Prep Time 15 minutes
Cook Time 15 minutes
Total Time 30 minutes
Course Main Dish
Servings 4 servings
Calories 550 kcal

Ingredients
  

  • 1.5 pounds of boneless skinless chicken breasts, cut into 1-inch pieces
  • 1/2 cup of smooth almond butter
  • 1/4 cup of soy sauce or tamari if you don't eat gluten
  • 2 tablespoons of honey
  • 2 tablespoons of rice vinegar
  • 1 tablespoon of sesame oil
  • 1 tablespoon of fresh ginger grated (or 1 teaspoon of ground ginger)
  • 2 cloves of garlic chopped finely
  • 1/2 teaspoon of red pepper flakes change this based on how spicy you like it
  • 1/4 cup of water or more, to make the sauce thinner
  • 2 tablespoons of vegetable oil
  • Optional: chopped green onions sesame seeds, chopped cilantro for topping

Instructions
 

  • First, get the chicken ready.
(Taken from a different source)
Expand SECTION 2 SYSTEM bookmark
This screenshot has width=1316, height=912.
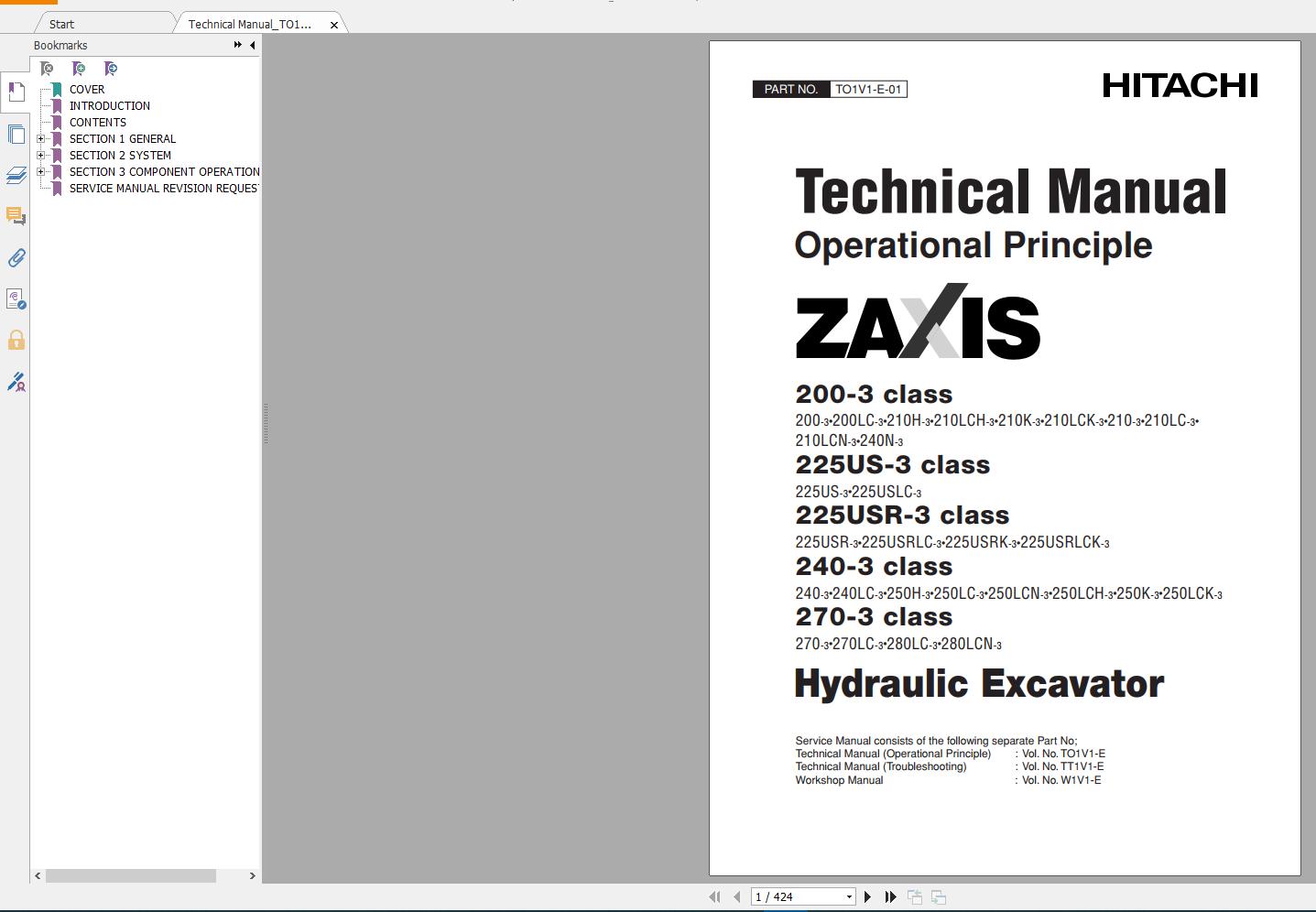click(x=42, y=155)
Cut it into pieces about 1 inch big. This size helps it cook fast and evenly.
  • Now, let's make the satay sauce! In a bowl, mix the almond butter, soy sauce, honey, rice vinegar, sesame oil, grated ginger, chopped garlic, and red pepper flakes.
  • Add water to the sauce. Start with 1/4 cup, and add more little by little if you want it thinner. I like it thick enough to cover the chicken, but not too thick.
  • Heat the vegetable oil in a big pan or wok on medium-high heat. It's ready when a drop of water sizzles in the pan.
  • Put the chicken in the hot pan. Don't put too much chicken in at once, you might need to cook it in parts. We want the chicken to turn brown, not just steam.
  • Cook the chicken, stirring sometimes, until it's brown on all sides and cooked all the way. This takes about 7-10 minutes. Cut a piece to check – it should be white inside, with no pink.
  • When the chicken is cooked, turn the heat to low. Pour the almond butter satay sauce over the chicken.
  • Stir everything together until the chicken is covered with the sauce. Let it cook for a minute or two, so the sauce gets hot and sticks to the chicken.
  • That's it! Serve the Almond Butter Satay Chicken while it's hot.